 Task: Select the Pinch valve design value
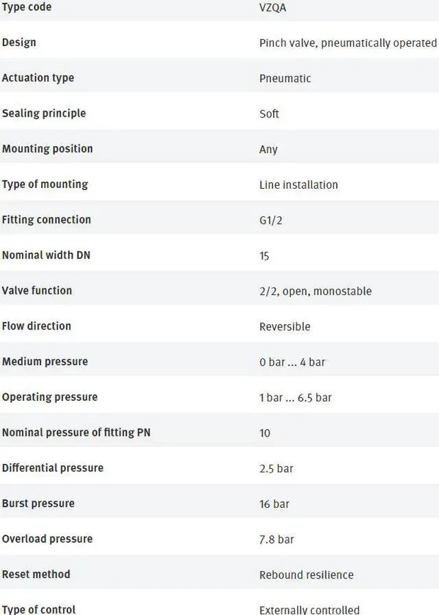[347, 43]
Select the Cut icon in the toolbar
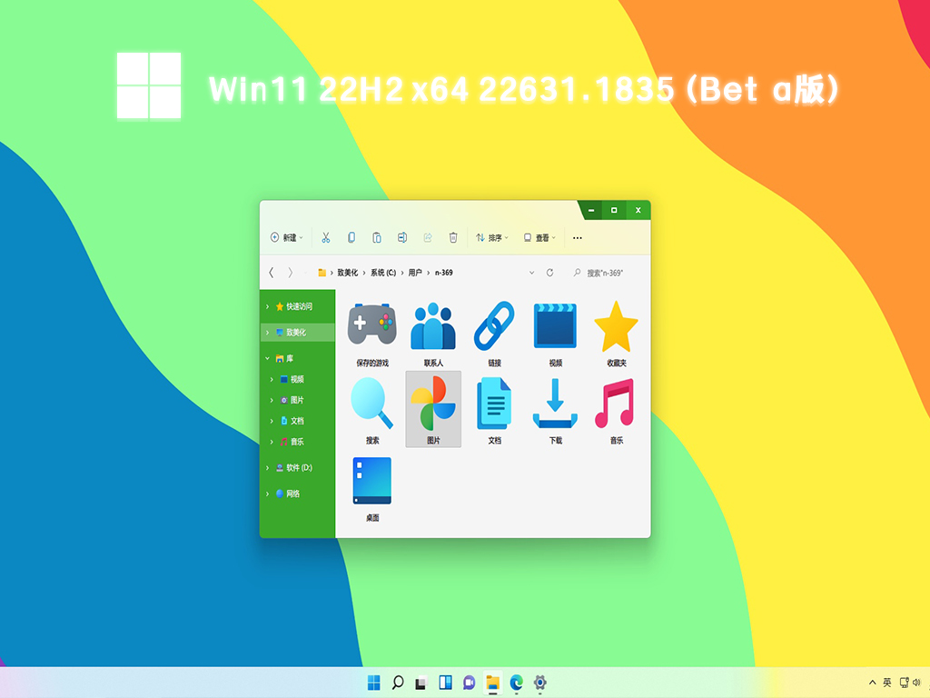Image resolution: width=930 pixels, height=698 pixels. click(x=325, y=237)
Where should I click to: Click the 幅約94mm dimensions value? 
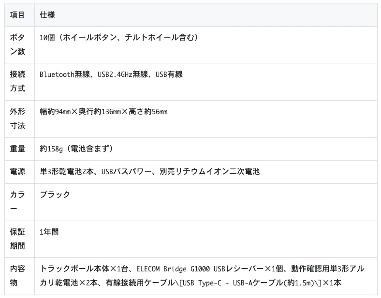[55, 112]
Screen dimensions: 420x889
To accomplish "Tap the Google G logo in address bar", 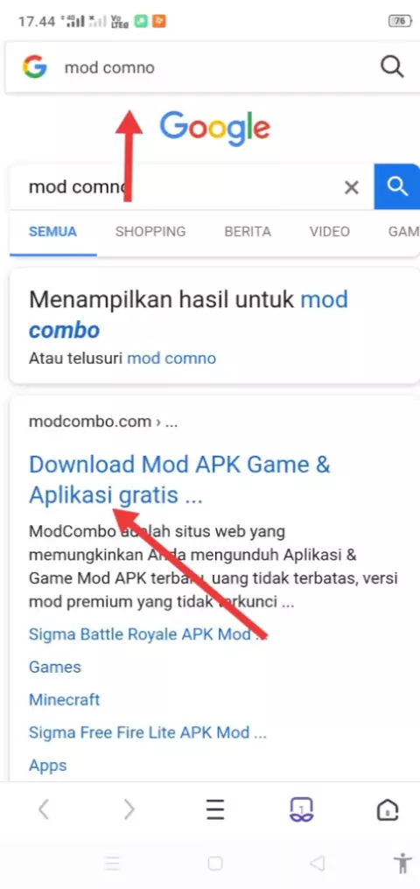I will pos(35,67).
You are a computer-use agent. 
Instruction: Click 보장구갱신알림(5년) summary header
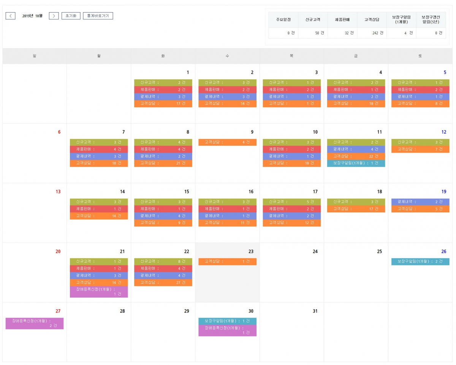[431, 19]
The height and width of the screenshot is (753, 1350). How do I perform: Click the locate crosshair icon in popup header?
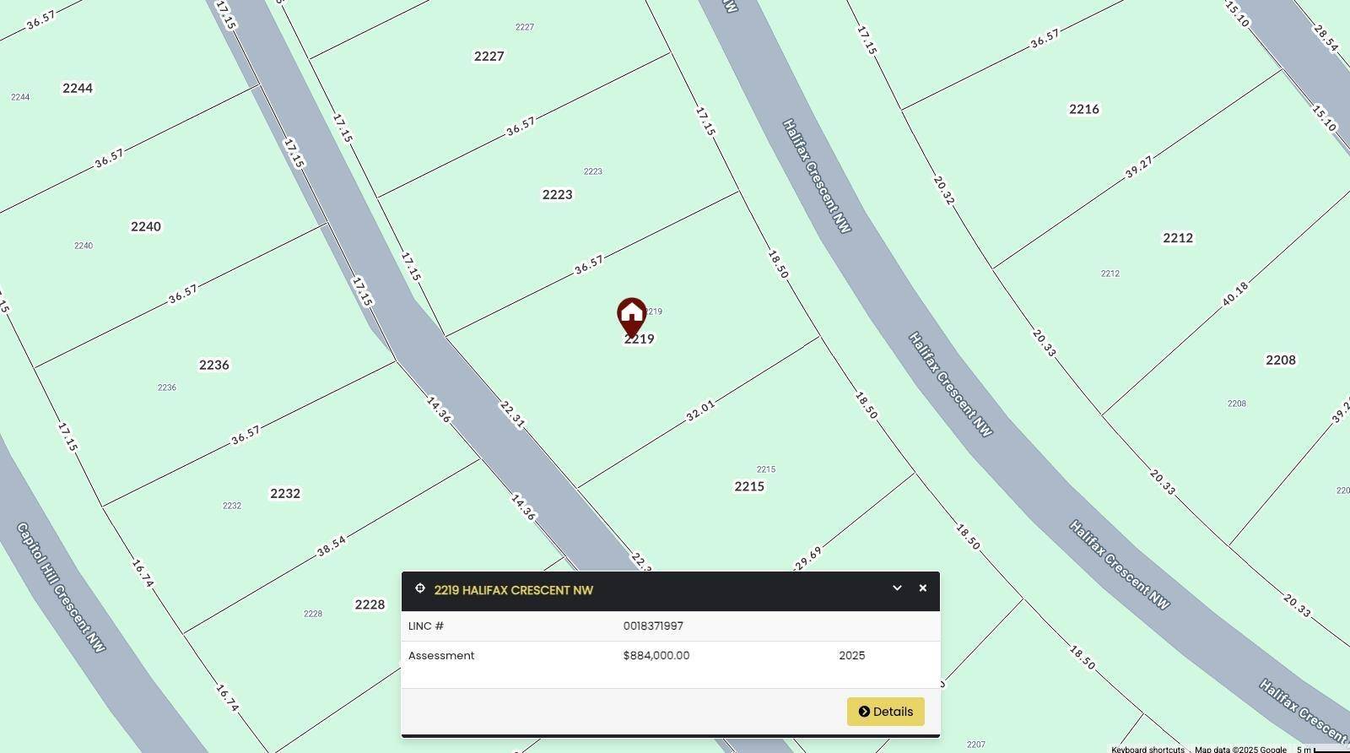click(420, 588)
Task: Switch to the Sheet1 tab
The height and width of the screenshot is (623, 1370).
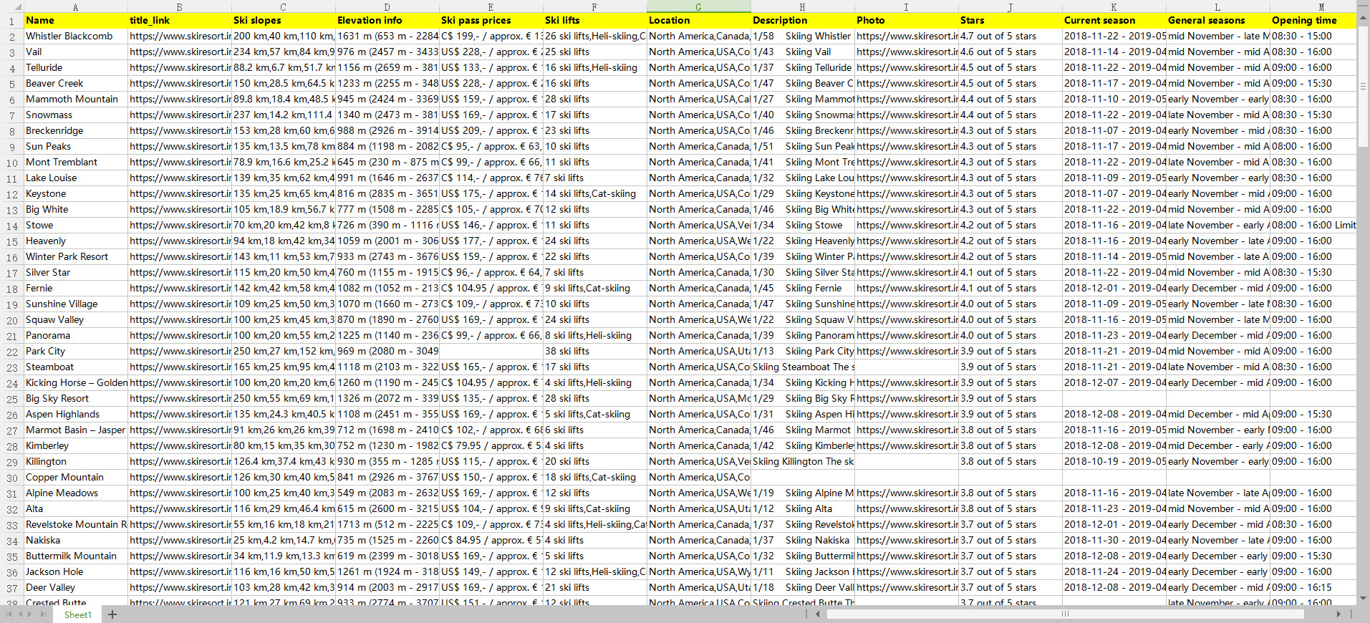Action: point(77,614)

::::::::::

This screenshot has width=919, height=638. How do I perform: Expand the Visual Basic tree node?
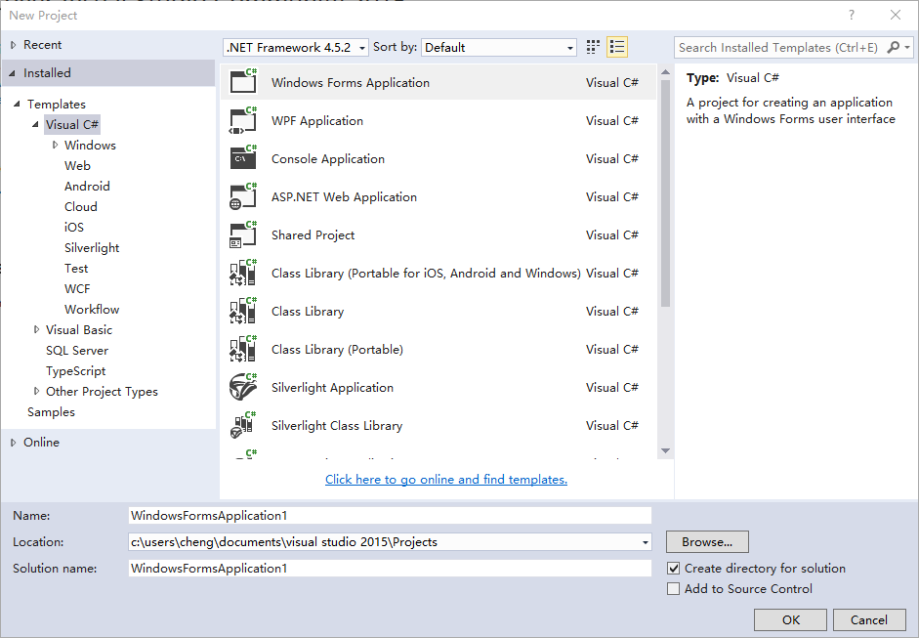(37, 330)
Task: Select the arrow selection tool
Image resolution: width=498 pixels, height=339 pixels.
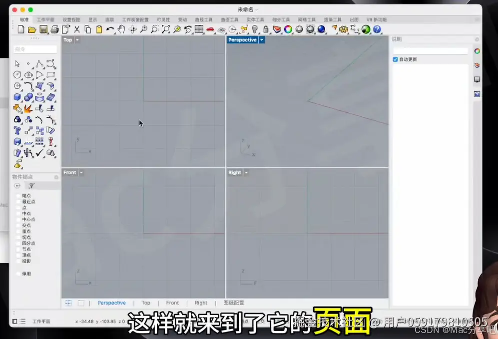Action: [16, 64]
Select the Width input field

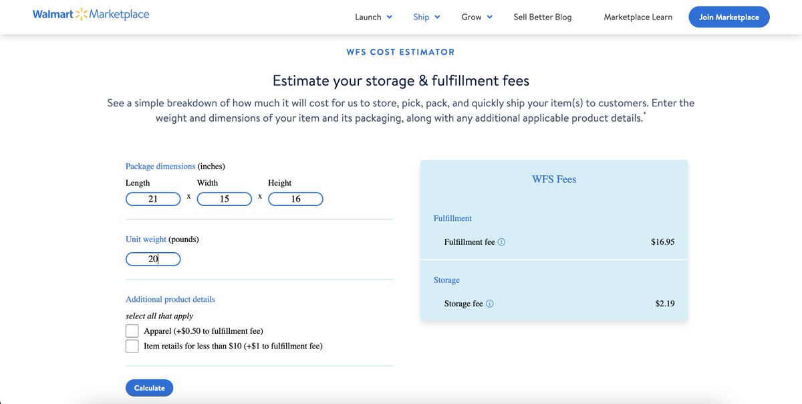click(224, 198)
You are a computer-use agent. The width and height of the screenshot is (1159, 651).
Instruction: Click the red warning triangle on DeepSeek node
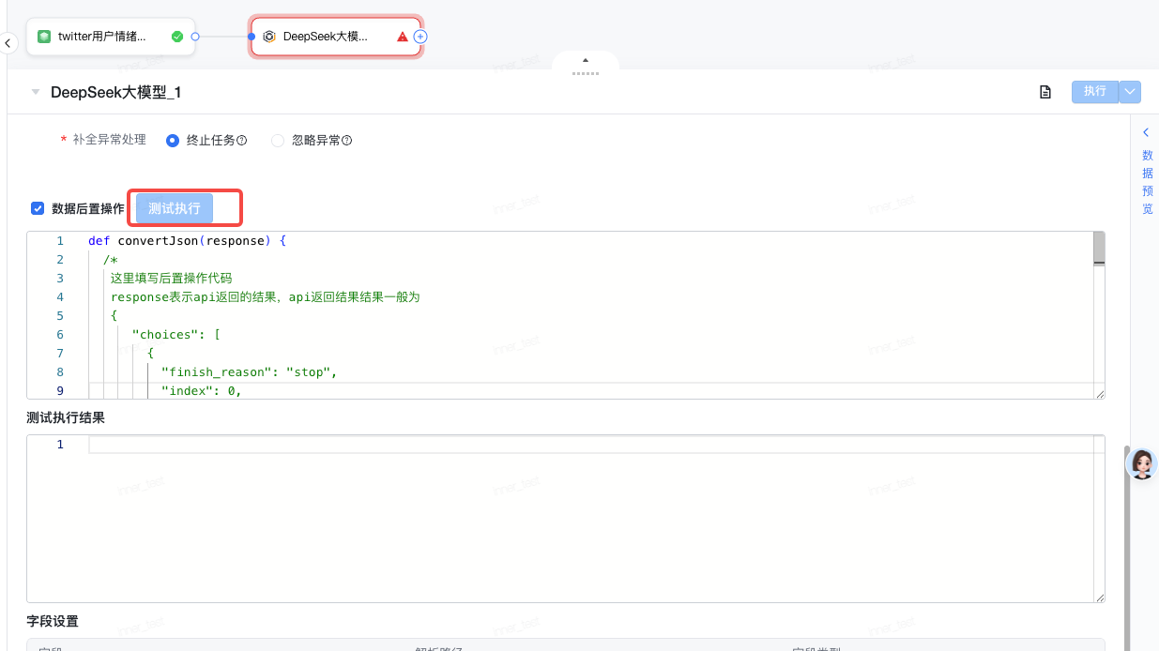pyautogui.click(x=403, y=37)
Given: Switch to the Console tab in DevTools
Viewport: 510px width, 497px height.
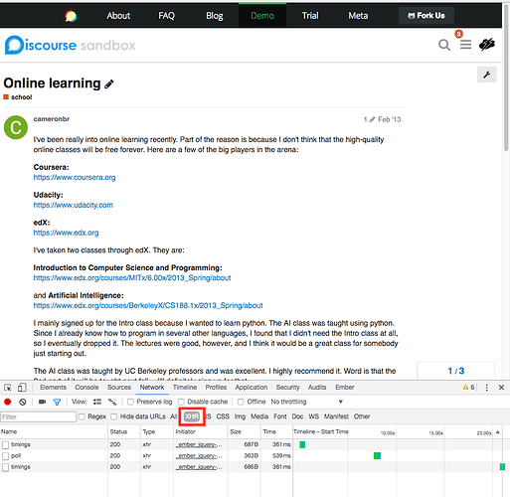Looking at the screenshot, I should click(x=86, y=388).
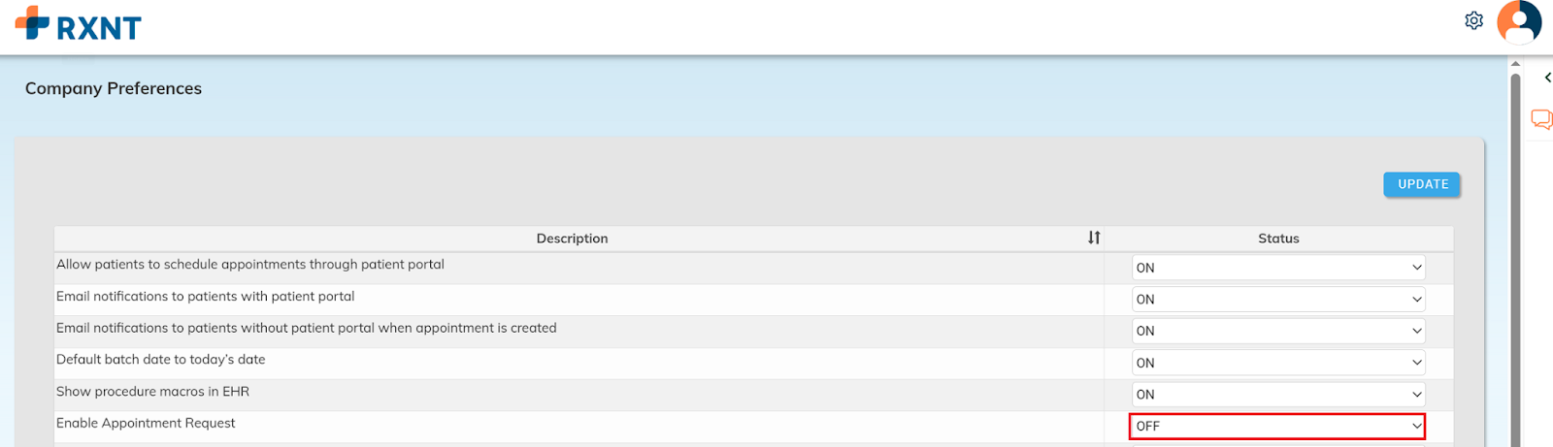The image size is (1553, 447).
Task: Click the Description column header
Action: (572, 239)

::::::::::

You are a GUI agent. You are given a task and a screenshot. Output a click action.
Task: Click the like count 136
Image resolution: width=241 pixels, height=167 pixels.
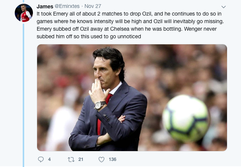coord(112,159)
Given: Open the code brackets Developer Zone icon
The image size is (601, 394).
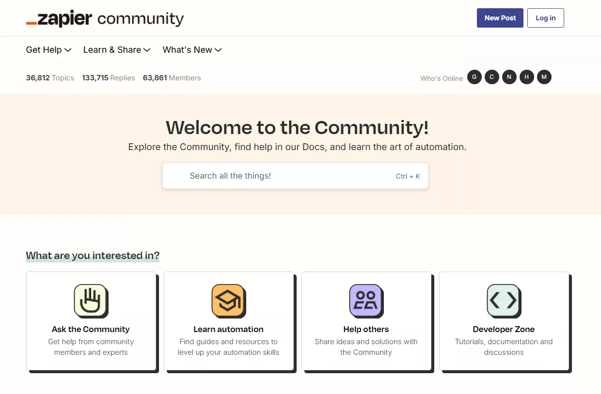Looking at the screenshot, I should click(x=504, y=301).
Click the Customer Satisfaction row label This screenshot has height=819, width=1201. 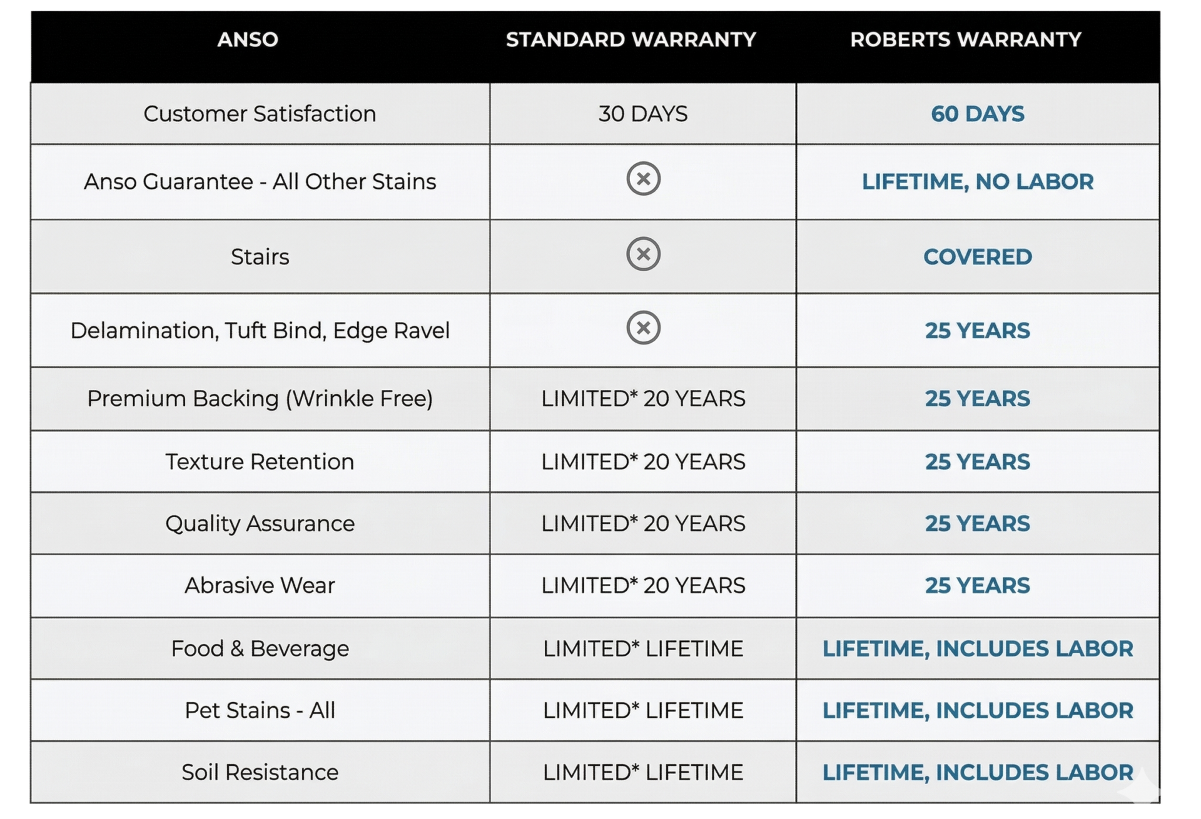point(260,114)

::::::::::

▶ _TASK STATEMENT_
Would you please copy all lines in the data that contain the word "computer"?

▶ _TASK ANSWER_
You are a computer-use agent. 
You are a computer-use agent. The width and height of the screenshot is (1159, 651).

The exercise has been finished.